### YOUR ASSIGNMENT
Word for word, repeat all of the entries.

Collection entries:
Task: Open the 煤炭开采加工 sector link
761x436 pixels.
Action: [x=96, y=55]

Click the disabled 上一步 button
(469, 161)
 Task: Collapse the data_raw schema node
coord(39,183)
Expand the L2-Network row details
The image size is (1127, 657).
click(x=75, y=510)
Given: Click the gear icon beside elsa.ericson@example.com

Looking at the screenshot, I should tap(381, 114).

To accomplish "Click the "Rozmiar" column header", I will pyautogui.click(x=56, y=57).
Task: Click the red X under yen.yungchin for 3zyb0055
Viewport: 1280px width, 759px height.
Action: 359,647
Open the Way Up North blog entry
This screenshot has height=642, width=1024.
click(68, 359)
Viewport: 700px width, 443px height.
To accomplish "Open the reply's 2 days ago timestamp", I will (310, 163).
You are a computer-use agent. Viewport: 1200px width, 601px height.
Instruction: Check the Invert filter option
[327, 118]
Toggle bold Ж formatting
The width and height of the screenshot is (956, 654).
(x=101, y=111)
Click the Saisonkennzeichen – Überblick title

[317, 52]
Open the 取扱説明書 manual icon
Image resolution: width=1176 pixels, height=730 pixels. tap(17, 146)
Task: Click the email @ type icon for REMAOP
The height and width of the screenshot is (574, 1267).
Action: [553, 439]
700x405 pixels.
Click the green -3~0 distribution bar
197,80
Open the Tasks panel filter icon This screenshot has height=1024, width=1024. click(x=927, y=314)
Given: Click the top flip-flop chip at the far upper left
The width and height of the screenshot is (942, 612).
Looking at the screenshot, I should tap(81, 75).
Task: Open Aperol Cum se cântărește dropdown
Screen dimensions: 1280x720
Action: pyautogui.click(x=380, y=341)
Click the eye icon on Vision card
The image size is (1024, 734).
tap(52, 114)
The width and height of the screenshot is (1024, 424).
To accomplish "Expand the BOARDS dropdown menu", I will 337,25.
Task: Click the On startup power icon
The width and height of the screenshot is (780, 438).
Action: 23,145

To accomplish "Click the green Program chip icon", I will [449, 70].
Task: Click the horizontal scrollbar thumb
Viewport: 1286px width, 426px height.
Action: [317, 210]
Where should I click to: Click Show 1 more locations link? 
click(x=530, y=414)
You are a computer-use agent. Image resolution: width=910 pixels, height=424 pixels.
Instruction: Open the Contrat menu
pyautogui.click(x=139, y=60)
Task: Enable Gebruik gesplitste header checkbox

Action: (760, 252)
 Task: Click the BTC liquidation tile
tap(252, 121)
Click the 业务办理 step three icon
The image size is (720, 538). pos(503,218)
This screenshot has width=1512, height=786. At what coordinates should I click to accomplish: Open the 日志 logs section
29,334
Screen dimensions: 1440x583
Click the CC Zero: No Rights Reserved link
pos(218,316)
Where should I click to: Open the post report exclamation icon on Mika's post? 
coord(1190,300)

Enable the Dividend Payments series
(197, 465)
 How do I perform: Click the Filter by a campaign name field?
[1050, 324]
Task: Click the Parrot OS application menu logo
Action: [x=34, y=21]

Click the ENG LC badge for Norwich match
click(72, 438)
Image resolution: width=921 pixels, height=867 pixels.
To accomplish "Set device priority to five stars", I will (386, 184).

### RESPONSE TO THE TASK
Task: Open the 煤炭开采加工 sector link
761x436 pixels.
Action: [x=96, y=55]

Click the disabled 上一步 button
(469, 161)
 Task: Collapse the data_raw schema node
coord(39,183)
Expand the L2-Network row details
The image size is (1127, 657).
click(x=75, y=510)
Given: Click the gear icon beside elsa.ericson@example.com

Looking at the screenshot, I should tap(381, 114).

To accomplish "Click the "Rozmiar" column header", I will pyautogui.click(x=56, y=57).
Task: Click the red X under yen.yungchin for 3zyb0055
Viewport: 1280px width, 759px height.
Action: 359,647
Open the Way Up North blog entry
This screenshot has height=642, width=1024.
click(68, 359)
Viewport: 700px width, 443px height.
To accomplish "Open the reply's 2 days ago timestamp", I will (310, 163).
You are a computer-use agent. Viewport: 1200px width, 601px height.
Instruction: Check the Invert filter option
[327, 118]
Toggle bold Ж formatting
The width and height of the screenshot is (956, 654).
(x=101, y=111)
Click the Saisonkennzeichen – Überblick title

[317, 52]
Open the 取扱説明書 manual icon
Image resolution: width=1176 pixels, height=730 pixels. tap(17, 146)
Task: Click the email @ type icon for REMAOP
The height and width of the screenshot is (574, 1267).
Action: [553, 439]
700x405 pixels.
Click the green -3~0 distribution bar
197,80
Open the Tasks panel filter icon This screenshot has height=1024, width=1024. click(x=927, y=314)
Given: Click the top flip-flop chip at the far upper left
The width and height of the screenshot is (942, 612).
Looking at the screenshot, I should tap(81, 75).
Task: Open Aperol Cum se cântărește dropdown
Screen dimensions: 1280x720
Action: pyautogui.click(x=380, y=341)
Click the eye icon on Vision card
The image size is (1024, 734).
tap(52, 114)
The width and height of the screenshot is (1024, 424).
To accomplish "Expand the BOARDS dropdown menu", I will 337,25.
Task: Click the On startup power icon
The width and height of the screenshot is (780, 438).
Action: 23,145

To accomplish "Click the green Program chip icon", I will [449, 70].
Task: Click the horizontal scrollbar thumb
Viewport: 1286px width, 426px height.
Action: [317, 210]
Where should I click to: Click Show 1 more locations link? 
click(x=530, y=414)
You are a computer-use agent. Image resolution: width=910 pixels, height=424 pixels.
Instruction: Open the Contrat menu
pyautogui.click(x=139, y=60)
Task: Enable Gebruik gesplitste header checkbox

Action: (760, 252)
 Task: Click the BTC liquidation tile
tap(252, 121)
Click the 业务办理 step three icon
The image size is (720, 538). pos(503,218)
This screenshot has width=1512, height=786. At what coordinates should I click to accomplish: Open the 日志 logs section
29,334
Screen dimensions: 1440x583
Click the CC Zero: No Rights Reserved link
pos(218,316)
Where should I click to: Open the post report exclamation icon on Mika's post? 
coord(1190,300)

Enable the Dividend Payments series
(197, 465)
 How do I perform: Click the Filter by a campaign name field?
[1050, 324]
Task: Click the Parrot OS application menu logo
Action: [x=34, y=21]

Click the ENG LC badge for Norwich match
click(72, 438)
Image resolution: width=921 pixels, height=867 pixels.
To accomplish "Set device priority to five stars", I will (386, 184).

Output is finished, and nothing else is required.